--- START ---
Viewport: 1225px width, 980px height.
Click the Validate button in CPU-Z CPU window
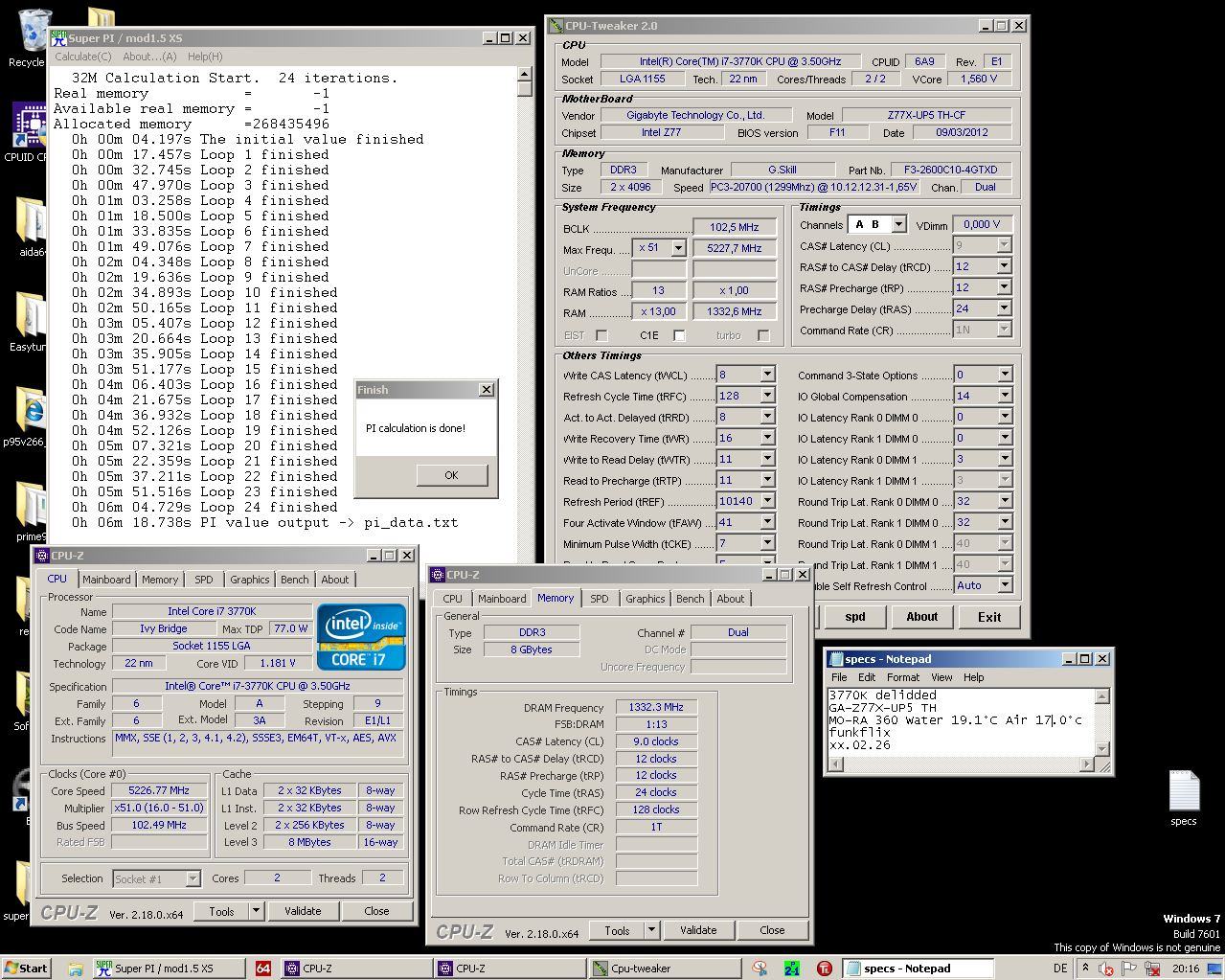coord(303,911)
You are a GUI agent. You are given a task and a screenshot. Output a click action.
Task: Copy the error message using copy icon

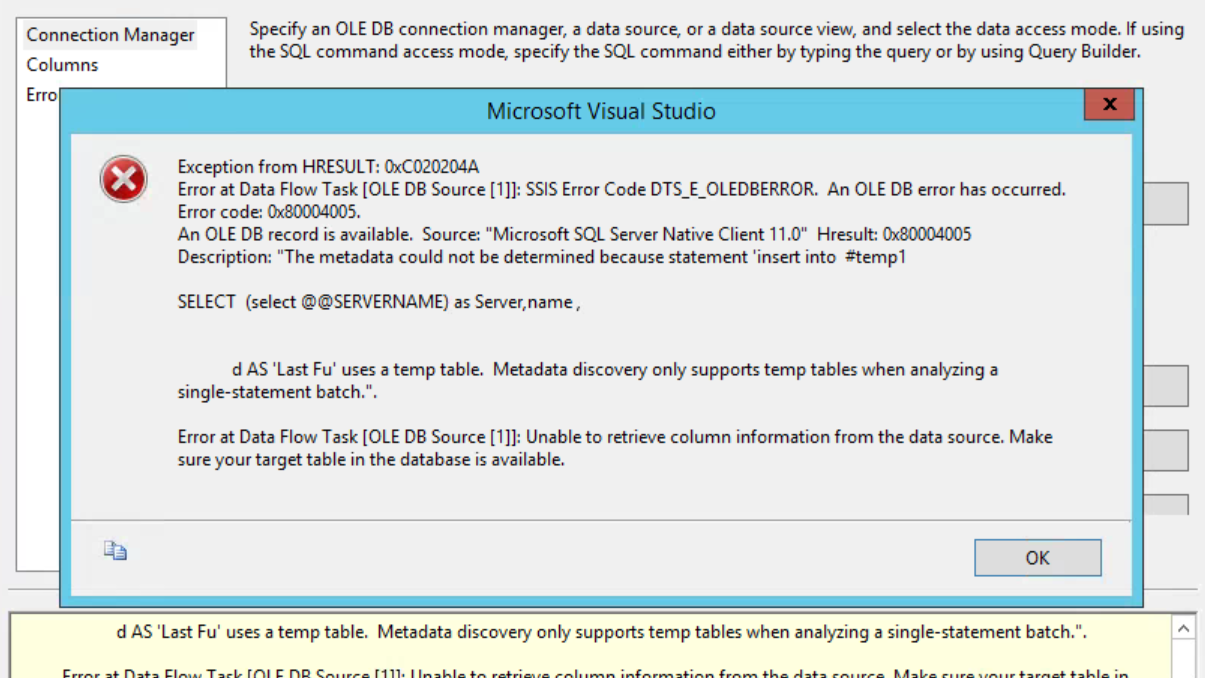116,550
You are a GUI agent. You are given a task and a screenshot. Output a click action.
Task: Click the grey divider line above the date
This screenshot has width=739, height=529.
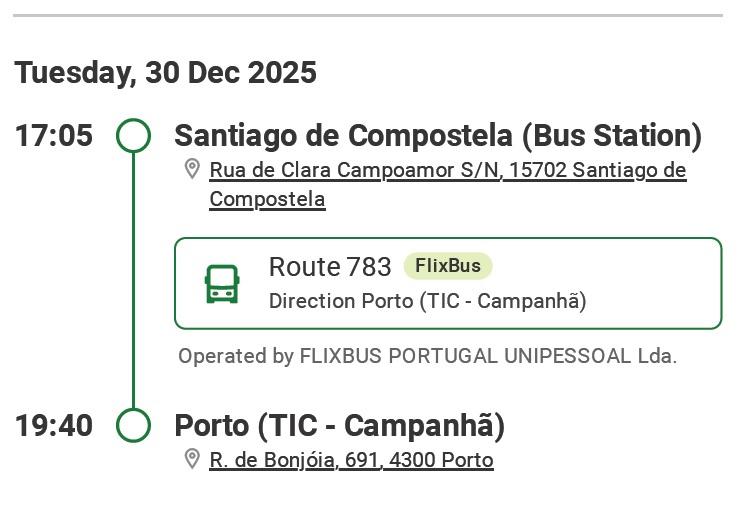(369, 15)
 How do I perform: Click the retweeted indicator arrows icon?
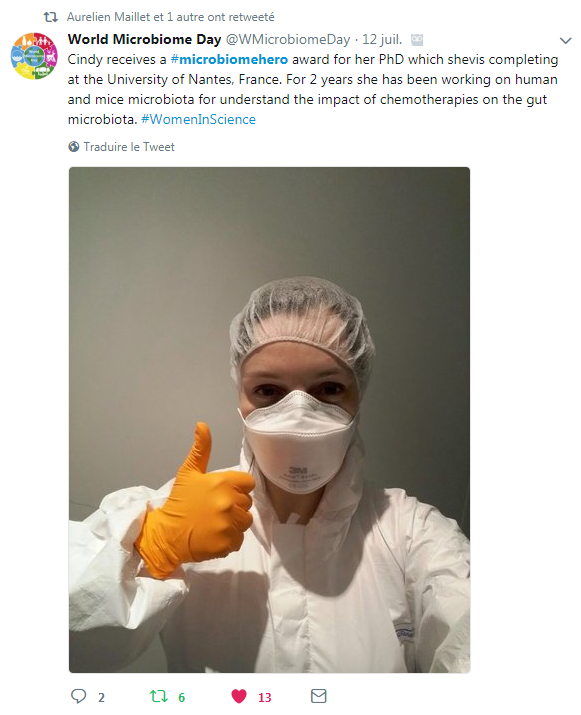point(51,17)
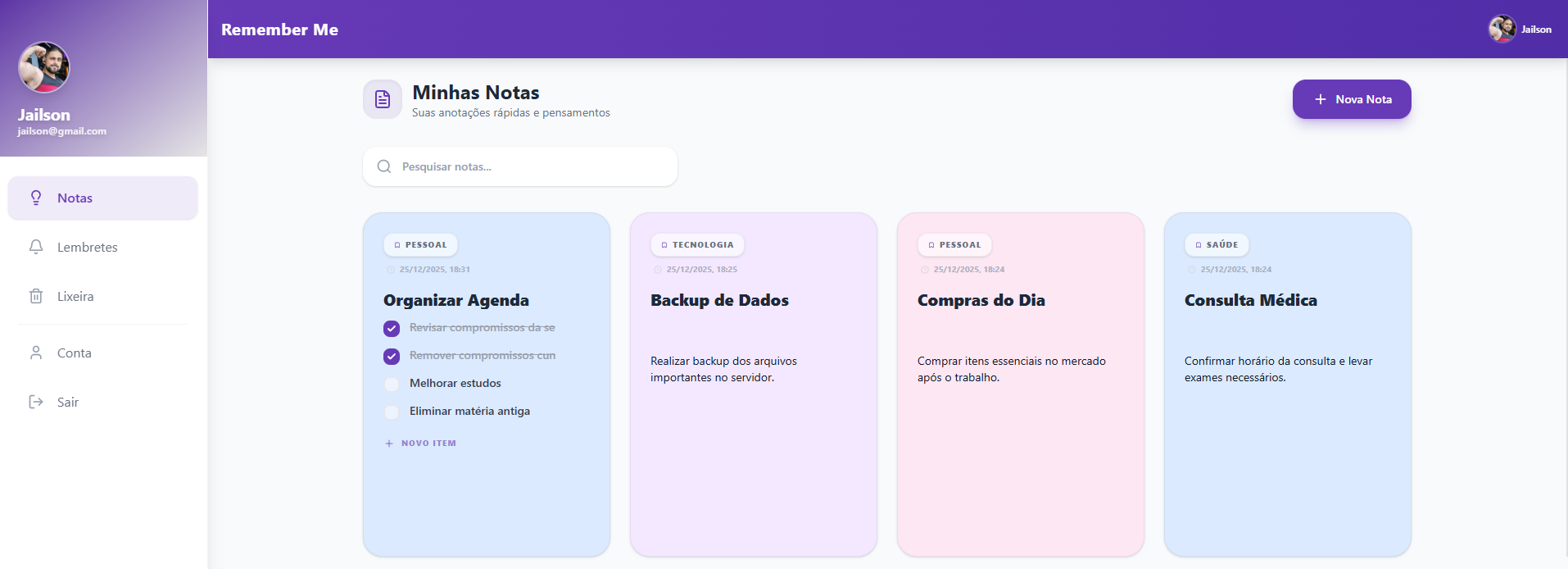Check the Melhorar estudos item
This screenshot has width=1568, height=569.
[392, 384]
--- END ---
What is needed: Omit the pictures and return exactly the lines from the line containing "Click the Validate button in CPU-Z CPU window" through the final line of the material above, both ends included.

Answer to the problem:
Click the Validate button in CPU-Z CPU window
coord(303,911)
You are a GUI agent. You are given a task and a screenshot. Output a click action.
Task: Copy the error message using copy icon

116,550
You are a GUI agent. You are given a task and a screenshot. Output a click action.
Task: Click the grey divider line above the date
This screenshot has width=739, height=529.
(369, 15)
 How do I perform: Click the retweeted indicator arrows icon?
point(51,17)
Check the Melhorar estudos item
This screenshot has width=1568, height=569.
[392, 384]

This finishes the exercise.